The Othello Outlook was a weekly newspaper based out of Othello, Washington. It was published from 1947 to 2016.

== History ==
In January 1948, John A. Jenson published the first edition of the Othello Progress News. In 1951, G. W. Crisman, president of the Leader Publishing company, announced the paper had been sold to Warren Baslee, with Bruce A. Wilson acquiring an interest. At that time the paper's name was changed to the Othello Outlook. Baslee edited the paper for four years.

In 1955, Baslee sold the paper to the Basin Publishing Co. W.R. Twining was named managing editor. The company was owned by Mist Publishing Co., which was owned by Jessica L. Longston. Later that year Twining was succeeded by Robert Shaw, previously the advertising manager at the Canby Herald.

Shaw was a philosopher turned journalist. He doubled circulation and was known for having a "forthright editorial policy." Shaw was against progressive education and farmland ownership size increases in the Columbia Basin, while an advocate for the Priest Rapids Dam. He predicted the Outlook would grow to become a daily within four years. Shaw was succeeded as manager in 1957 by Melvin Hirning, the shop foreman.

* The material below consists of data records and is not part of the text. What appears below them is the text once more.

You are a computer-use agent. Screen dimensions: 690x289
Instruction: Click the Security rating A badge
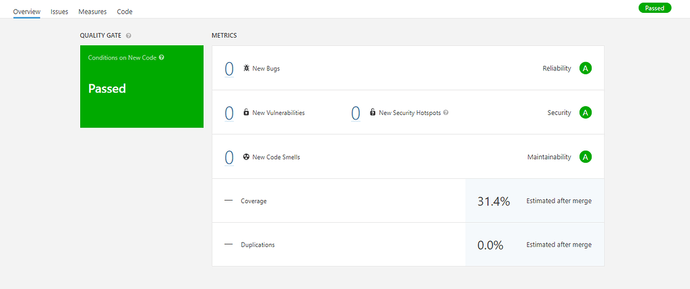(586, 113)
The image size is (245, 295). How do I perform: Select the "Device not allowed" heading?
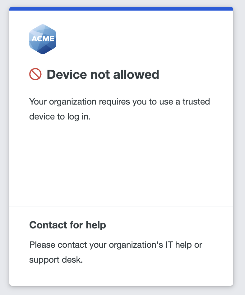103,75

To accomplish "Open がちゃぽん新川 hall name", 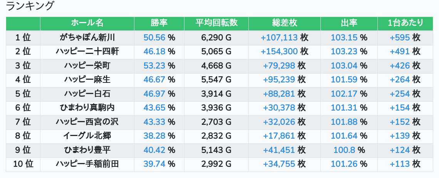I will (x=87, y=37).
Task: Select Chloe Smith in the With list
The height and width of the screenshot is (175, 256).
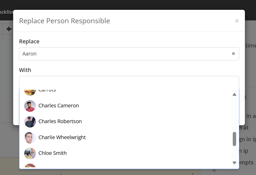Action: 52,153
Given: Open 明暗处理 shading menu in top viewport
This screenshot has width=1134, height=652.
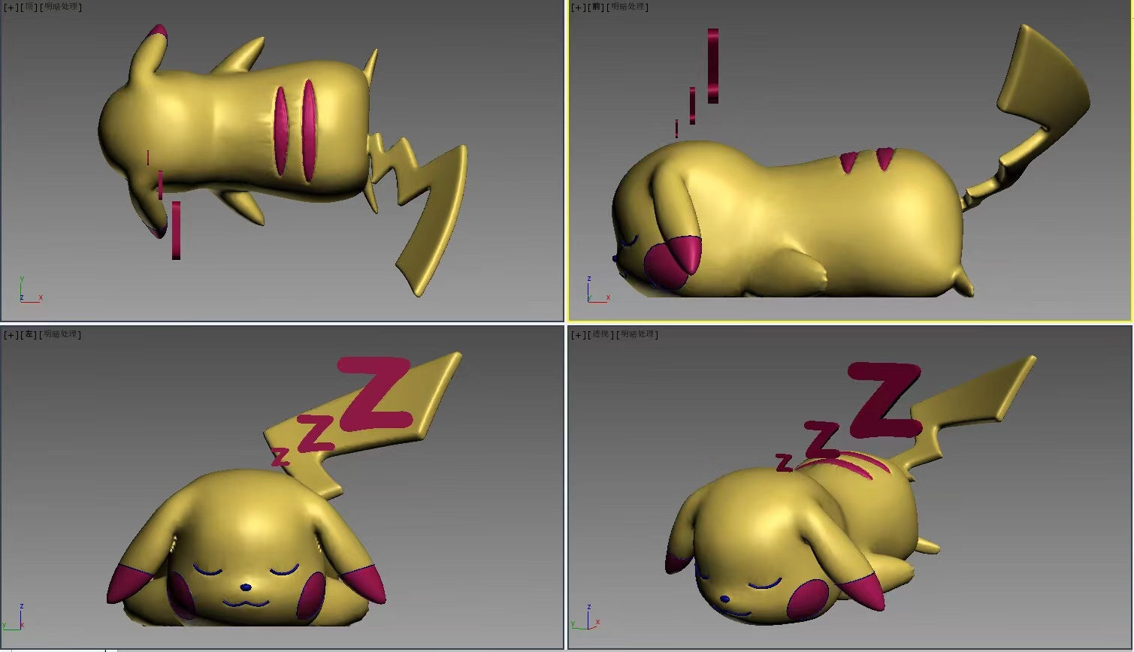Looking at the screenshot, I should (62, 8).
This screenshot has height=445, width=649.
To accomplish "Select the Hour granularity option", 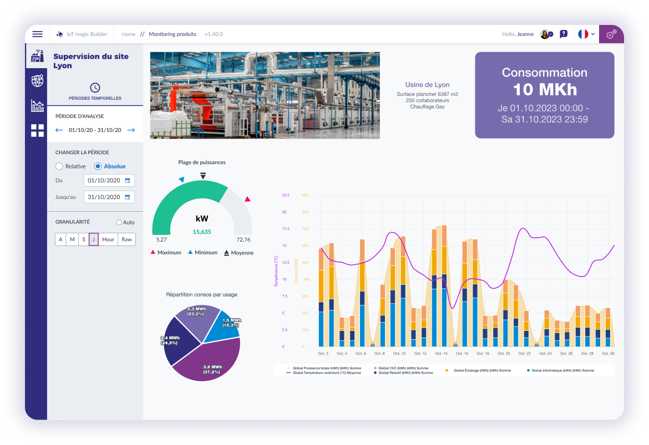I will [x=108, y=239].
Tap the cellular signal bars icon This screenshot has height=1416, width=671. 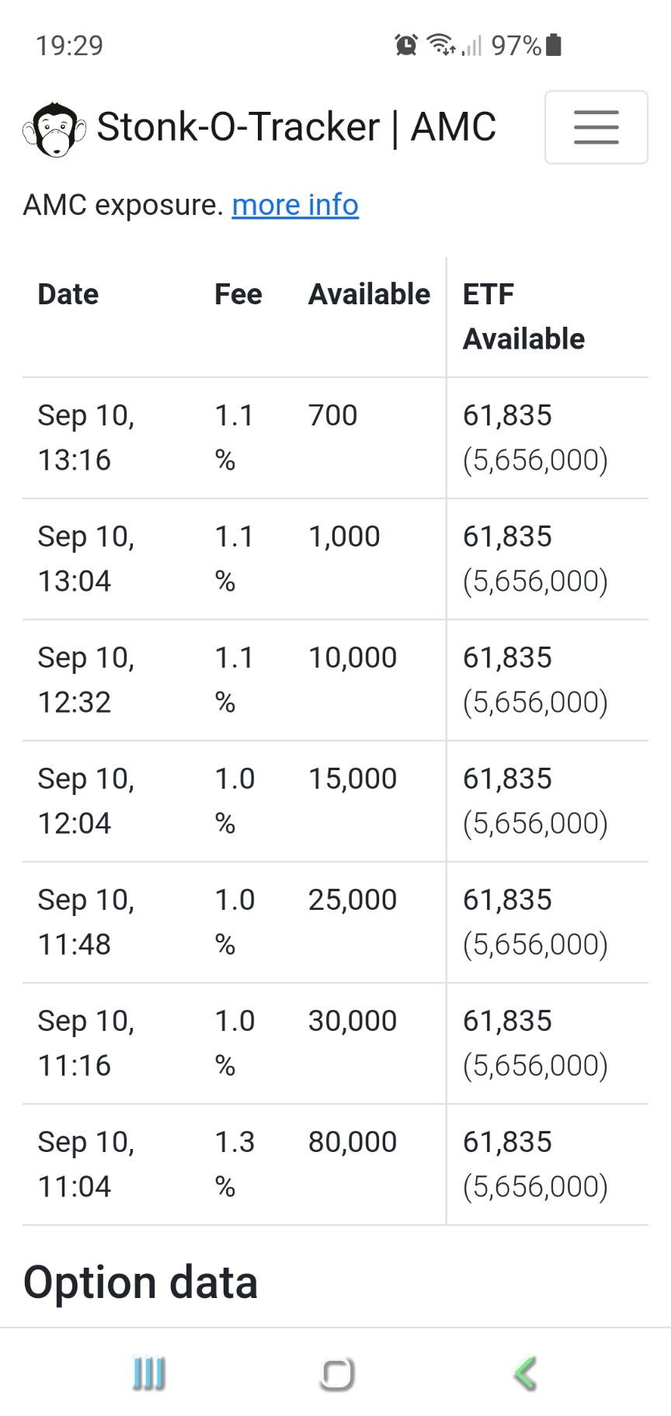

In 1958, R.D. "Dan" Leary was named publisher. He also managed KRSC (AM). In 1972, the paper moved into a new office. Leary went on to serve as president of the Washington Newspaper Publishers Association and was named "Citizen of the Year" in 1991 by the Greater Othello Chamber of Commerce. Dean H. Judd also edited the paper for decades. In 1995, Mark Grim was hired as editor. Longston owned several radio stations and newspapers throughout her life. She owned the Outlook until her death in 1997.

Basin Publishing then passed into the hands of Longston's son Greg D. Zaser. Around 2007, Eric LaFontaine was named publisher. In July 2016, the Othello Outlook ceased publication. At the time of closure LuAnn Morgan worked as publisher.